CONSIGNE A
Recopiez fidèlement le passage du texte à analyser qui commence par « Sous le slogan » et se termine par « d’énergie plus propres. ».
CONSIGNE B
Ces affirmations sont-elles conformes au texte à analyser ? Pour chacune, répondez par oui ou par non en citant exactement les mots du texte qui permettent de trancher : (i) les universités égyptiennes prévoient d'installer des centrales photovoltaïques ; (ii) l'ambassadeur de France présente la transition écologique comme une priorité propre à la seule France ; (iii) selon l'ambassadeur, la question énergétique n'a aucun lien avec la souveraineté nationale.

##### TEXTE À ANALYSER #####

Sous le slogan “Un avenir commence avec une énergie propre”, les universités égyptiennes ont engagé une nouvelle étape pour la rationalisation de la consommation d’électricité. Cette initiative repose sur un plan ambitieux visant à développer la production d’énergie renouvelable propre à travers l’installation de centrales photovoltaïques, tout en renforçant les mesures d’efficacité énergétique au sein des facultés, instituts et bâtiments universitaires. Des politiques ont été élaborées, destinées à rationaliser la consommation énergétique des infrastructures, dans le cadre de l’engagement en faveur du développement durable et de la transition vers des sources d’énergie plus propres.
Dans ce contexte, l’ambassadeur de France au Caire, S.E. Eric Chevallier, a affirmé que la transition écologique et le développement des énergies propres constituent une priorité commune à l’Egypte et à la France. Il a souligné que la question énergétique est étroitement liée à la souveraineté nationale, dans la mesure où la capacité d’un Etat à maîtriser ses sources d’approvisionnement et sa consommation d’énergie renforce son autonomie stratégique et son indépendance décisionnelle. Il a également rappelé que l’énergie demeure un levier essentiel du développement économique, tout en jouant un rôle déterminant dans la lutte contre les effets du changement climatique.

##### LISTE DES DONNÉES #####

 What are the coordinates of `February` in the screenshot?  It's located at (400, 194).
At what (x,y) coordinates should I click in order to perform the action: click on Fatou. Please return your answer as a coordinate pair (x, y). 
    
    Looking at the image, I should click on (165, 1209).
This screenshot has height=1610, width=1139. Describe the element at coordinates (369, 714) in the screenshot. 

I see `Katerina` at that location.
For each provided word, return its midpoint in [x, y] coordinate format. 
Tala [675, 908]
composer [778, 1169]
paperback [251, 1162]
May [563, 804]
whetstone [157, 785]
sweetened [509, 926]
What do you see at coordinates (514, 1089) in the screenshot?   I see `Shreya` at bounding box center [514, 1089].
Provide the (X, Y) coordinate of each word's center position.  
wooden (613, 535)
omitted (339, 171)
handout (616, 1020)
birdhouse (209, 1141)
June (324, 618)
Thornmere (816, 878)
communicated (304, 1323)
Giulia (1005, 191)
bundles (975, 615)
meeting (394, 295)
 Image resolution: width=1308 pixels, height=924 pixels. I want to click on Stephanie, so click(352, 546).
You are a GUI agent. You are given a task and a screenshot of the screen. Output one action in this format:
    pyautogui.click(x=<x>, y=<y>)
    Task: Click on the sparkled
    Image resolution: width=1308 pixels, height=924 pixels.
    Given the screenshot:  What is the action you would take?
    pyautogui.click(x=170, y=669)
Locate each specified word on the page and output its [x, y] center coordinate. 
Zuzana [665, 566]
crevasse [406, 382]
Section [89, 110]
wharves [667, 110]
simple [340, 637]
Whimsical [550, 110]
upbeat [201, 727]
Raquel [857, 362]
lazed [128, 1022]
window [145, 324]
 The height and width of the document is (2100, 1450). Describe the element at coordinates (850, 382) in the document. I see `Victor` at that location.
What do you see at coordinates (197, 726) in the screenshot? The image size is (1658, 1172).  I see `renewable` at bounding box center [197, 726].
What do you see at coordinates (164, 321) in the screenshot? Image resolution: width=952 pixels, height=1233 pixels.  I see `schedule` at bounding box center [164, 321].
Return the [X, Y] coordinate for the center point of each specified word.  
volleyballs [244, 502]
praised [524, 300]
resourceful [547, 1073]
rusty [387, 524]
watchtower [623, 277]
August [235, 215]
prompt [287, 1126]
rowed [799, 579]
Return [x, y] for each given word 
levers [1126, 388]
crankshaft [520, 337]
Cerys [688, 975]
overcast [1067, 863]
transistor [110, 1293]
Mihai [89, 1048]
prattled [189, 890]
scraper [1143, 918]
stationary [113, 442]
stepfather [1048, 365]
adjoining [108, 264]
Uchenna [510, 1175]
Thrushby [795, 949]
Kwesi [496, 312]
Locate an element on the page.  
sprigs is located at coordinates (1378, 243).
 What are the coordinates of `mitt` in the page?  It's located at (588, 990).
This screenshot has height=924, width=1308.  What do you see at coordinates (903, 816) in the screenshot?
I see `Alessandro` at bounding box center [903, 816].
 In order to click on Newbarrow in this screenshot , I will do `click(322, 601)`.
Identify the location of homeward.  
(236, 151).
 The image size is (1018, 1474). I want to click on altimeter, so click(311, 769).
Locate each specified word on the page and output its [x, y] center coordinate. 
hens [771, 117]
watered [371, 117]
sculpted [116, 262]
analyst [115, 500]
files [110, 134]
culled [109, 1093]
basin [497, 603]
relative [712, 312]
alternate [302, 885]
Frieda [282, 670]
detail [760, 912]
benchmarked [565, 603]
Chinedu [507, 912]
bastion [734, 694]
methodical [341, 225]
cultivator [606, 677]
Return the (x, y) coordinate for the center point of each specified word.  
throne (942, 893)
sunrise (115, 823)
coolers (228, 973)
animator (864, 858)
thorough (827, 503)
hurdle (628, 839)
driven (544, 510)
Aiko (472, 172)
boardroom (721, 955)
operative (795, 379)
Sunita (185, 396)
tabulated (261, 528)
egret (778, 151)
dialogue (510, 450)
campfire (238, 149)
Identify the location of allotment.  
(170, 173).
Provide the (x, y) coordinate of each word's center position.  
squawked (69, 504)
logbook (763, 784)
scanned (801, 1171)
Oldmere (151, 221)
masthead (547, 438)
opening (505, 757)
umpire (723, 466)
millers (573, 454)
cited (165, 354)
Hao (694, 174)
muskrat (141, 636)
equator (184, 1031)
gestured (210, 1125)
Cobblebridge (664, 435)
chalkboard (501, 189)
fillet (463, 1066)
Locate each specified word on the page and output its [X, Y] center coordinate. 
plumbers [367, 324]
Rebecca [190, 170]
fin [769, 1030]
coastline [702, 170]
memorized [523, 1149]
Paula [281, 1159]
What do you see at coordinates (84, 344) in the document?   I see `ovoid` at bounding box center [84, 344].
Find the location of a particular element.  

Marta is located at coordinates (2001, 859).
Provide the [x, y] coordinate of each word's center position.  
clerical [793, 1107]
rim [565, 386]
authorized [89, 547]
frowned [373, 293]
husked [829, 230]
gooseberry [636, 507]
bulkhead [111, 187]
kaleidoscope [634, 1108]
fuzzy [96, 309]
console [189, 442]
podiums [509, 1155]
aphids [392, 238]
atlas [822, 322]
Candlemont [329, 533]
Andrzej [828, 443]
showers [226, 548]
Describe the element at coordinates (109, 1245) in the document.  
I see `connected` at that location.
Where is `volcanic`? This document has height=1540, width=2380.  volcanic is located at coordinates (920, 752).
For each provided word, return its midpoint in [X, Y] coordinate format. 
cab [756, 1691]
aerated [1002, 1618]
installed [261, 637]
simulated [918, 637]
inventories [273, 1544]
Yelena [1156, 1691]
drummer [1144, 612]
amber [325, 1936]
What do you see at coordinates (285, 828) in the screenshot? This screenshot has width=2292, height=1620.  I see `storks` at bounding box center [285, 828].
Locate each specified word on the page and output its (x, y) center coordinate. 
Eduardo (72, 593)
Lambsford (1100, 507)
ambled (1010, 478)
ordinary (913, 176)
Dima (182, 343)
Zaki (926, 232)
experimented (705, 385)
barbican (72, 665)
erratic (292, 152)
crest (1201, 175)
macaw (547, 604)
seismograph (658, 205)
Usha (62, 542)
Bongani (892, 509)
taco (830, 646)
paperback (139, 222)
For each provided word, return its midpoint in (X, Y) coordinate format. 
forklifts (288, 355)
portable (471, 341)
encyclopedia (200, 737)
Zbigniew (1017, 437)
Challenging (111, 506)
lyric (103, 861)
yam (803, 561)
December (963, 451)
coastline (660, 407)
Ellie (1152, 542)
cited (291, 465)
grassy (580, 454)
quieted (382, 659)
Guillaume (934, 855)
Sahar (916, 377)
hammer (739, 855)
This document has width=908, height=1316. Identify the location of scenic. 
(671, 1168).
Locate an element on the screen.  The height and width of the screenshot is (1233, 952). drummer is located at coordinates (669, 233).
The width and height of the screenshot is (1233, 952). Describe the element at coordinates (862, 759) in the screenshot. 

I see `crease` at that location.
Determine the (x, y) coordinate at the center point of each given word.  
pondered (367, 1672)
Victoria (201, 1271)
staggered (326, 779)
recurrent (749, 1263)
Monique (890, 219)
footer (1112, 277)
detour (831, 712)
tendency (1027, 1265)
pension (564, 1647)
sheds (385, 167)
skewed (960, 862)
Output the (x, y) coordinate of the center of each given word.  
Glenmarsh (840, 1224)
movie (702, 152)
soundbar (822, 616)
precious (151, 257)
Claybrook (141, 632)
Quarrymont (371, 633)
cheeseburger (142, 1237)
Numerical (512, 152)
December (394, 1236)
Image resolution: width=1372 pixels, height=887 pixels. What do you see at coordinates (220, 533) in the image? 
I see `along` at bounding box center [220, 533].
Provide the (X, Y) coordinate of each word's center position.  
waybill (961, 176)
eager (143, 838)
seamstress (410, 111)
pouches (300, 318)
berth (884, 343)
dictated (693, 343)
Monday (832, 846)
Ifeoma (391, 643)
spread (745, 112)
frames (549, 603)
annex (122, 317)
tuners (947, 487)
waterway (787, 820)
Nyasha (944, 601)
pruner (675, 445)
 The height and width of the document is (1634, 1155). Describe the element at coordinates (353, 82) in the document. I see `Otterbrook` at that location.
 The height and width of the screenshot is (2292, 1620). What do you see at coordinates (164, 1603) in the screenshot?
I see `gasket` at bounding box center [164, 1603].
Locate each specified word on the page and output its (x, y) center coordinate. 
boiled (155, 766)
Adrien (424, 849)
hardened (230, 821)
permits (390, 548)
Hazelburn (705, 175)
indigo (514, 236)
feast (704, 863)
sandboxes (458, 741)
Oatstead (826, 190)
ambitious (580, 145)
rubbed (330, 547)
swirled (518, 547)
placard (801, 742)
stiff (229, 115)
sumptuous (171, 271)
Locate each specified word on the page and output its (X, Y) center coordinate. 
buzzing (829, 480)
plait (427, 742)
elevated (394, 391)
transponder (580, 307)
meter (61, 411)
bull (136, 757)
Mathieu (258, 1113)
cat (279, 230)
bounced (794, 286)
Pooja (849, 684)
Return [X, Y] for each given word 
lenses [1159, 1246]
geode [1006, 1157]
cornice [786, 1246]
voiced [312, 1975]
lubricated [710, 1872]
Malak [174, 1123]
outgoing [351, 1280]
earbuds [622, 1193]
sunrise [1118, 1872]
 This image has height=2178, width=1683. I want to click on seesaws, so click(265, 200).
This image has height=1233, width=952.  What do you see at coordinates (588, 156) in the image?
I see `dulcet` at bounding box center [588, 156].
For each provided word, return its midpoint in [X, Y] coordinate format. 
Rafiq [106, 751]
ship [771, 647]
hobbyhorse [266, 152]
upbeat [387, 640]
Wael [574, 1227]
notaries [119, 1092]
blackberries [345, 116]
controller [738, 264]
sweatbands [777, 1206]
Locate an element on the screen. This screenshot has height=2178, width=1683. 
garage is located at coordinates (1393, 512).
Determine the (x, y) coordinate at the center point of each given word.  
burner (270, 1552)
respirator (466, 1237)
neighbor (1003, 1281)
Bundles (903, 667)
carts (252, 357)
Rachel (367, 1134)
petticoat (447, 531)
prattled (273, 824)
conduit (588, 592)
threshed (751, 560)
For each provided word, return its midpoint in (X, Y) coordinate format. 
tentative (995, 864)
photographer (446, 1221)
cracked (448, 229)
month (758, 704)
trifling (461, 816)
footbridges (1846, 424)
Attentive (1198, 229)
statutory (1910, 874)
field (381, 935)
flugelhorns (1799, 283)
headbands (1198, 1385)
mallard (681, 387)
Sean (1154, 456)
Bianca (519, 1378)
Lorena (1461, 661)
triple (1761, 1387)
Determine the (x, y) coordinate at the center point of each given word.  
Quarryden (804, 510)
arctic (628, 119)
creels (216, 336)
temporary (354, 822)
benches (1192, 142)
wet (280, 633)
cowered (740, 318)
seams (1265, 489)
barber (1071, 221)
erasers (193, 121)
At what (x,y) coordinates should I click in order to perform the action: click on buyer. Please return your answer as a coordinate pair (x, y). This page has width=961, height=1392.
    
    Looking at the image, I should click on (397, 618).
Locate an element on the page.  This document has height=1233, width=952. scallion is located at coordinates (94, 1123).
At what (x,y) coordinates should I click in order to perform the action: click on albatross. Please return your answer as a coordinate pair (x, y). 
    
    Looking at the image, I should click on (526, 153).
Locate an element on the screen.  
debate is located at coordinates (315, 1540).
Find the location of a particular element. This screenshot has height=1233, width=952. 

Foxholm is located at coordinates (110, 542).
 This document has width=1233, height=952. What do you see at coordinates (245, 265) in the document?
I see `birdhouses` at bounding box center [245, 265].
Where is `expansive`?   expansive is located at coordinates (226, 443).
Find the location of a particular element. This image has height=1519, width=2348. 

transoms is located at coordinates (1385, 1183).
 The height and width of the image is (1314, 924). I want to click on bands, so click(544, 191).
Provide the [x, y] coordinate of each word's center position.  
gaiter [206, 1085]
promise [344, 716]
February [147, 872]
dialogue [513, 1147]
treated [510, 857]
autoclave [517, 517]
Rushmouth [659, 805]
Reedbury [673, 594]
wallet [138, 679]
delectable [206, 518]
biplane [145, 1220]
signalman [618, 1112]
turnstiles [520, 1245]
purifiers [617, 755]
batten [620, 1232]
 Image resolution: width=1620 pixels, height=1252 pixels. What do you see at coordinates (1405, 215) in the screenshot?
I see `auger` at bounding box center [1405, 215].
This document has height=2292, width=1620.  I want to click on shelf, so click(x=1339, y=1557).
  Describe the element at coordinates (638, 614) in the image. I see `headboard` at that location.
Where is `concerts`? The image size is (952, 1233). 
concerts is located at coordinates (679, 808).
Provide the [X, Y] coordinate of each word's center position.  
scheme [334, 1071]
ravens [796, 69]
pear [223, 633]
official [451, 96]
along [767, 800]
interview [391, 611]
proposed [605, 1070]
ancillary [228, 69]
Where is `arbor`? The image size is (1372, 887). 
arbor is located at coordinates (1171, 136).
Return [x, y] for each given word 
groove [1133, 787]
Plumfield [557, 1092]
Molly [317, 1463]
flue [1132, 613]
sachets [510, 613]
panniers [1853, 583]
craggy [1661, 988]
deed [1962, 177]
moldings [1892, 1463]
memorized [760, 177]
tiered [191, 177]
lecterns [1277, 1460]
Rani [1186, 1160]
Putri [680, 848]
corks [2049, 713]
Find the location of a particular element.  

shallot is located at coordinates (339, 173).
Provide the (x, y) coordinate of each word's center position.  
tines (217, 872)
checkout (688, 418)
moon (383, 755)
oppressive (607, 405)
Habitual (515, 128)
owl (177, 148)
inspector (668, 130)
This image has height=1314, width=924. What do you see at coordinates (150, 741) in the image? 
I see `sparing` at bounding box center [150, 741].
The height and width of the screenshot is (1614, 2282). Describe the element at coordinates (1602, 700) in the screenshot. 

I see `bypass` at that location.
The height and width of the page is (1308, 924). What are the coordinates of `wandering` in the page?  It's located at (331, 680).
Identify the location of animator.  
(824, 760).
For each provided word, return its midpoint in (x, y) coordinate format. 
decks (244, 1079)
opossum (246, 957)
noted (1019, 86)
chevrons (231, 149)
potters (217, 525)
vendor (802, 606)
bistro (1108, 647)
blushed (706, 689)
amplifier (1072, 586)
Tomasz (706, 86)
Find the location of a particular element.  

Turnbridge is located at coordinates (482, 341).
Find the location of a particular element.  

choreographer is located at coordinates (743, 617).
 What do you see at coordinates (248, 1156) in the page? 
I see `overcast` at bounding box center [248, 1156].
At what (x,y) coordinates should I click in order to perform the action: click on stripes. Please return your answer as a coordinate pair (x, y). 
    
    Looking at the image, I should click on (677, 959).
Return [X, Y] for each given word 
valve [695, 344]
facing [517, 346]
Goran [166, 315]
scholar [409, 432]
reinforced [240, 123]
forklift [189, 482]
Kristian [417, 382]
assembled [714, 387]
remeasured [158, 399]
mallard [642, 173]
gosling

#####

SOLUTION A
Sous le slogan “Un avenir commence avec une énergie propre”, les universités égyptiennes ont engagé une nouvelle étape pour la rationalisation de la consommation d’électricité. Cette initiative repose sur un plan ambitieux visant à développer la production d’énergie renouvelable propre à travers l’installation de centrales photovoltaïques, tout en renforçant les mesures d’efficacité énergétique au sein des facultés, instituts et bâtiments universitaires. Des politiques ont été élaborées, destinées à rationaliser la consommation énergétique des infrastructures, dans le cadre de l’engagement en faveur du développement durable et de la transition vers des sources d’énergie plus propres.

SOLUTION B
(i) Oui : « l’installation de centrales photovoltaïques ».
(ii) Non : « une priorité commune à l’Egypte et à la France ».
(iii) Non : « la question énergétique est étroitement liée à la souveraineté nationale ».